Tuesday, 3 March 2009

The God Machine- The Desert Song

Everyone remembers 'eureka!' moments; like the time you finally figured out how to do long division in maths class. Life is full of such moments, when a difficulty is surmounted and you finally 'get it'. Sometimes, we even get such 'eureka!' moments when something has not been playing on us, when we have not been experiencing any difficulty. We can be surprised by insights sometimes, as if someone has given us an unexpected gift.

When I first heard The God Machine's "The Desert Song' this was such a moment. The production is full of middle eastern influences that provoke the imagination, of incidental bits of music that push forward what music can achieve.

The desert is the location for the production of the three main monothesitic religions.
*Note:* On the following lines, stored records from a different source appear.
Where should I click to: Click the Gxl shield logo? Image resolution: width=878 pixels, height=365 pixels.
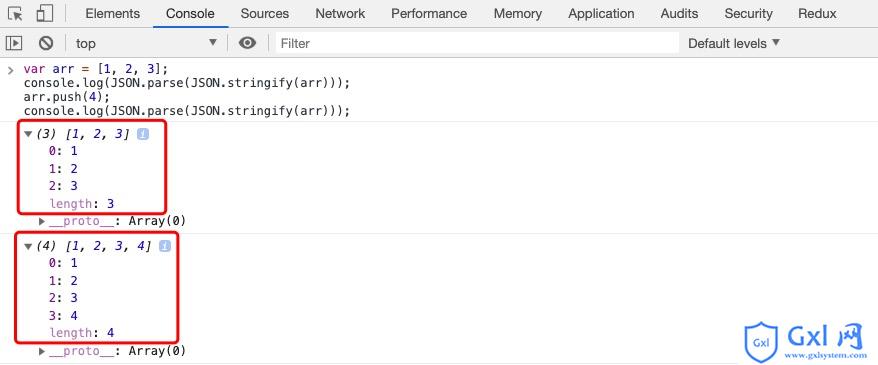click(x=762, y=341)
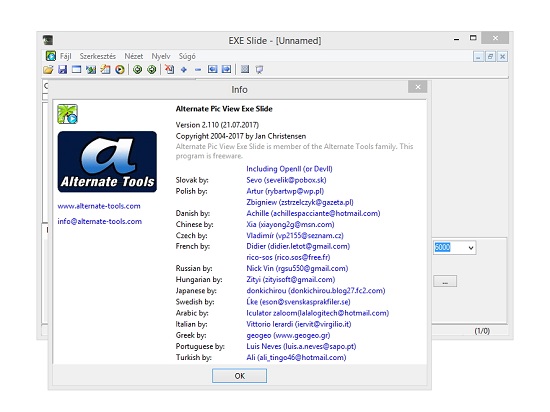Click OK to dismiss Info dialog
Screen dimensions: 550x412
(x=239, y=376)
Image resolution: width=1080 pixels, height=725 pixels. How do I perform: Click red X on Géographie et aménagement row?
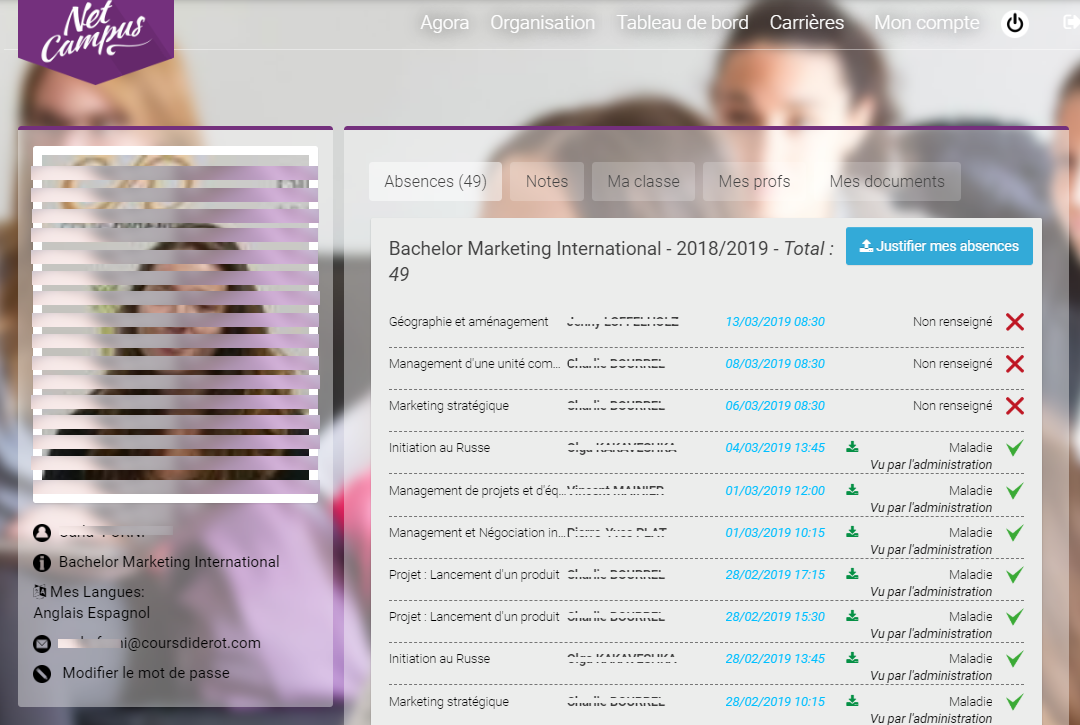point(1015,322)
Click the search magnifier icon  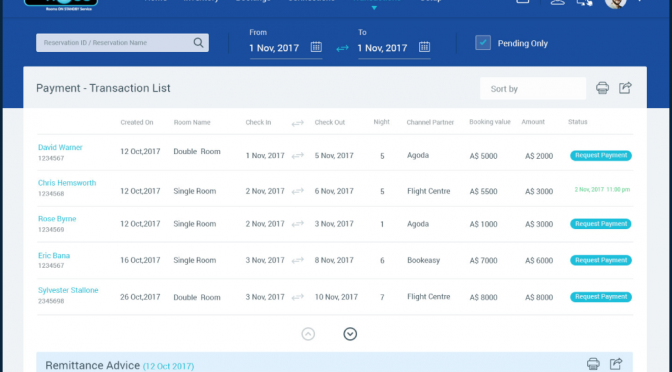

One can imagine the wide open spaces, the sheer size of which is both intimidating and inspiring. Unlike city dwellers, it is impossible too become to wrapped up in your own circumstances as a desert rat. You are forced outward, needing to rely on your wits in an environment that is intoxicating.

This track intermingles such influences sonically by suggesting important influences like the music of prayer in mosques. Even the 'talking track' is subtle in its execution, referring to a theme of western philosophy since Descartes: "Why people are destroyed by lack of knowledge because doubt has rejected knowledge." This is music that really pushes the imagination in a creative and engaging way.

The desert is the home of the prophet.